App for blind and visually impaired
Date Posted: 04.11.2012
A new technology is being developed at University College Cork to guide blind and vision-impaired students around the campus through the use of a simple smartphone app.
In partnership with the department of computer science, the disability service at UCC is developing a guidance system that will further bolster the extensive orientation training already given to guide dog and long cane users on campus.
The university currently has the largest number of blind students of any higher education institution in Ireland – 10 totally blind students and 24 students who are vision impaired.
Mary O’Grady, head of the disability support service at UCC, said that navigating the extensive campus could be a real challenge for blind or visually impaired students.
“The research team began addressing this challenge by asking vision-impaired students to share their day-to-day experiences of traversing campus.
Most were able to navigate independently using either a guide dog or long cane, but only after extensive training.

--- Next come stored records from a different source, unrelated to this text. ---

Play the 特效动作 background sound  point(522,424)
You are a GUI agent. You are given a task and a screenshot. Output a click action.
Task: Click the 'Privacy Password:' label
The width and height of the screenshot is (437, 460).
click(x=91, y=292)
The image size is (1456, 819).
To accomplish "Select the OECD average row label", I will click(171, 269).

Individuals who used existing wireless devices, such as talking GPS systems, often reported problems, including unreliable signals and incompatibility with other aids,” she said.

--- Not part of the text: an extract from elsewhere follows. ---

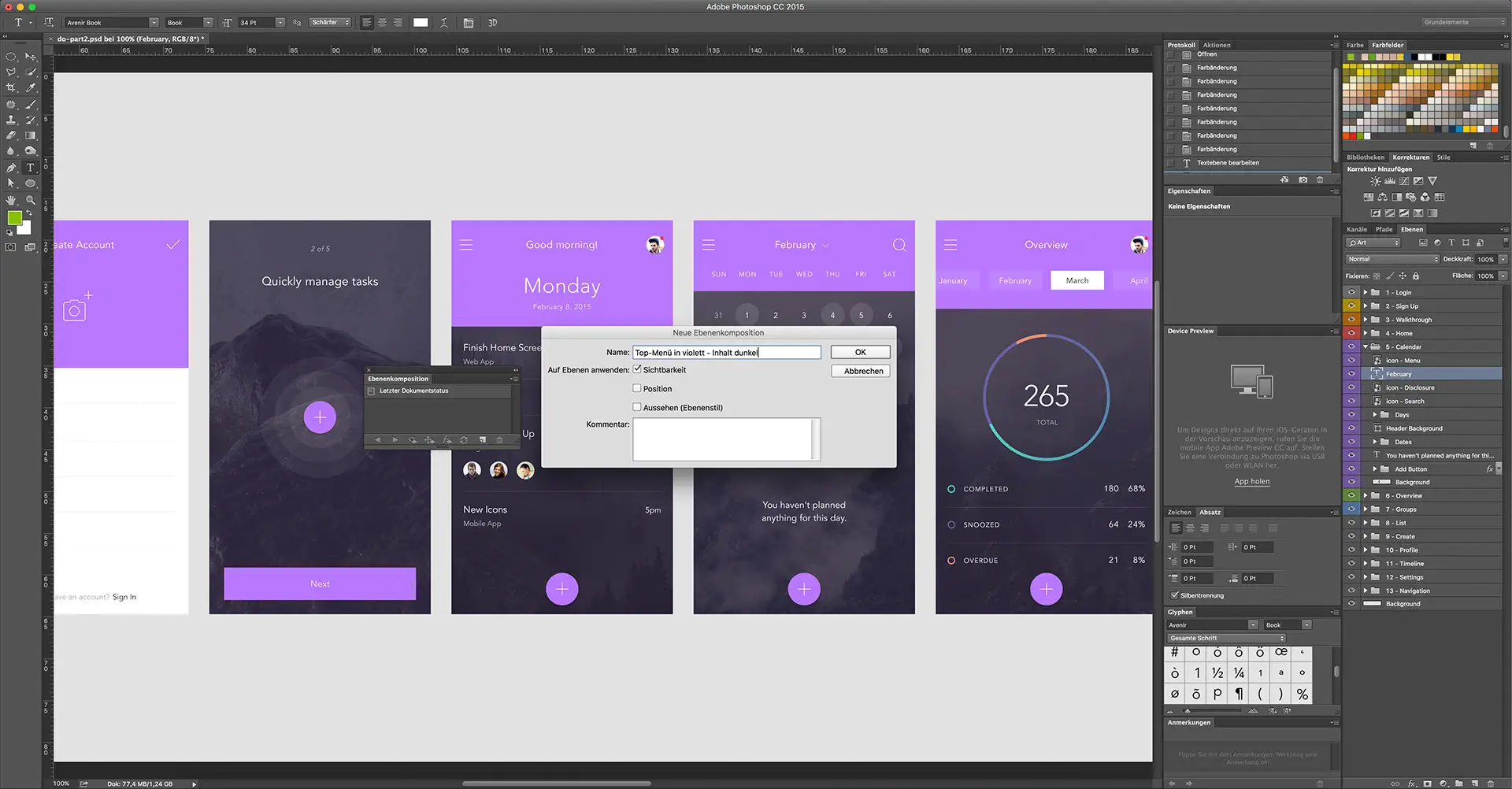The height and width of the screenshot is (789, 1512).
Task: Click the Abbrechen button
Action: [x=860, y=371]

Dr Ian Pitt, who is leading the research with PhD student Tracy Mehigan from the department of computer science, explained that an initial pilot of the new system showed that students could successfully navigate parts of the campus using signals from wireless navigation beacons through Bluetooth 4.0 technology.

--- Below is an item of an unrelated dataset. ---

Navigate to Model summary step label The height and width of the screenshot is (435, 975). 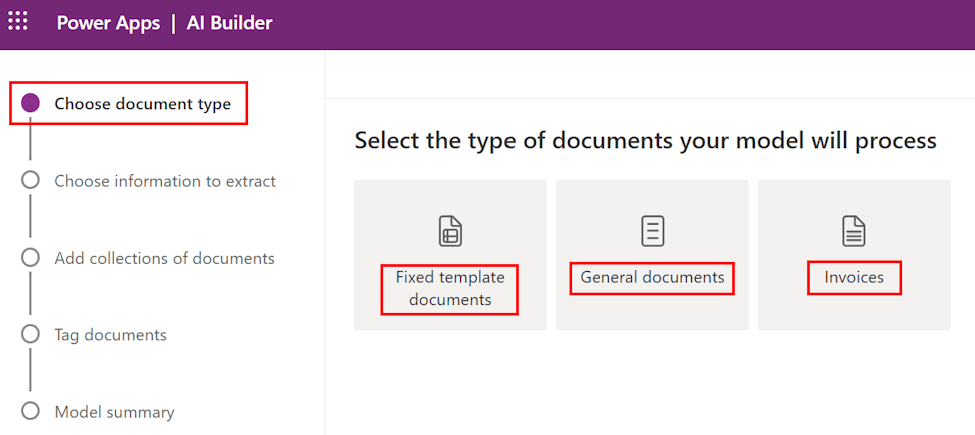point(114,412)
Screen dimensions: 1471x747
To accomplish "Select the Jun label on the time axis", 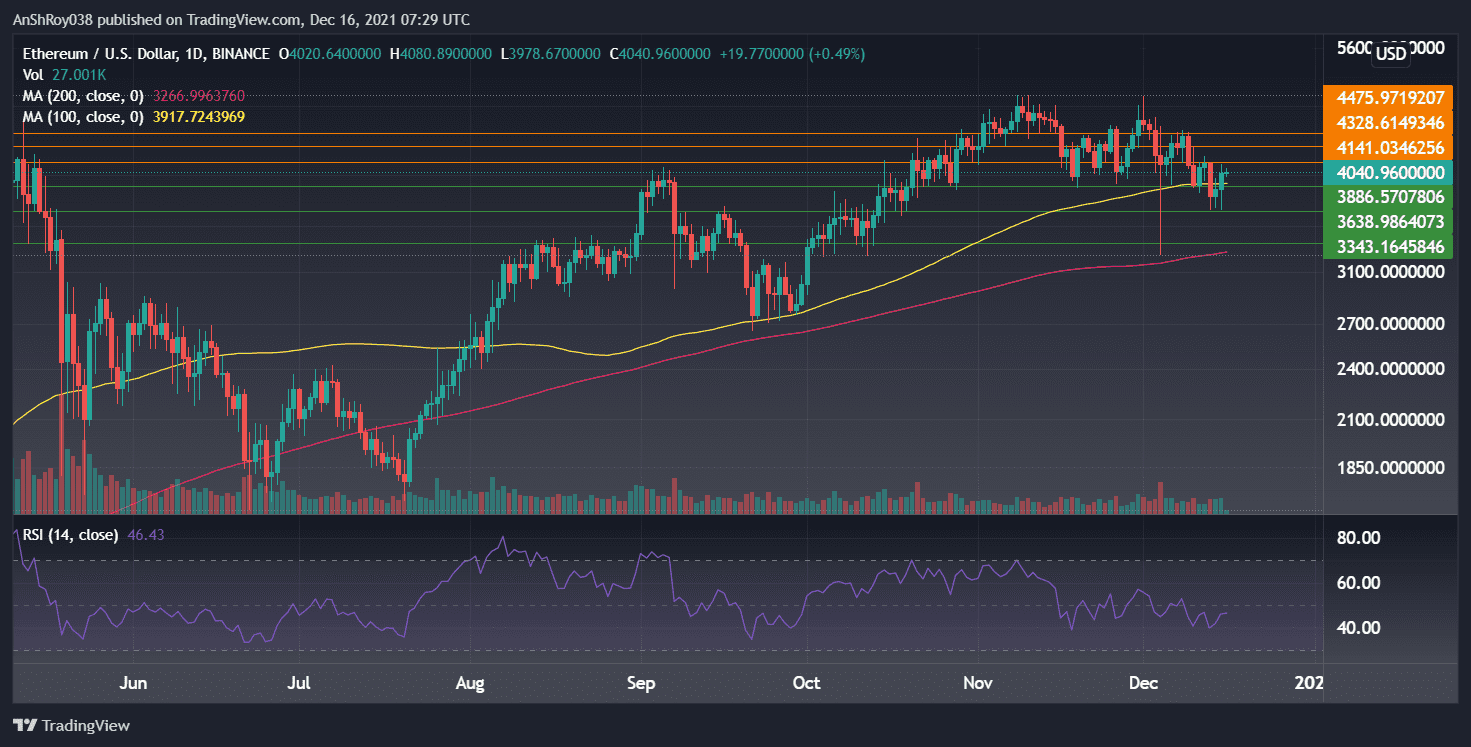I will [x=133, y=683].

The new application can provide students with their exact location on campus, outline the best route for them to take to their required destination and can also help students find services on campus.
“Ensuring that the technology can run on one of the most popular devices among students and staff alike – the smartphone – has been instrumental in future-proofing this concept.
“The prototype system is currently undergoing further user testing, with the potential for ongoing development to benefit students, staff, and even tourism, appearing boundless,” Dr Pitt said.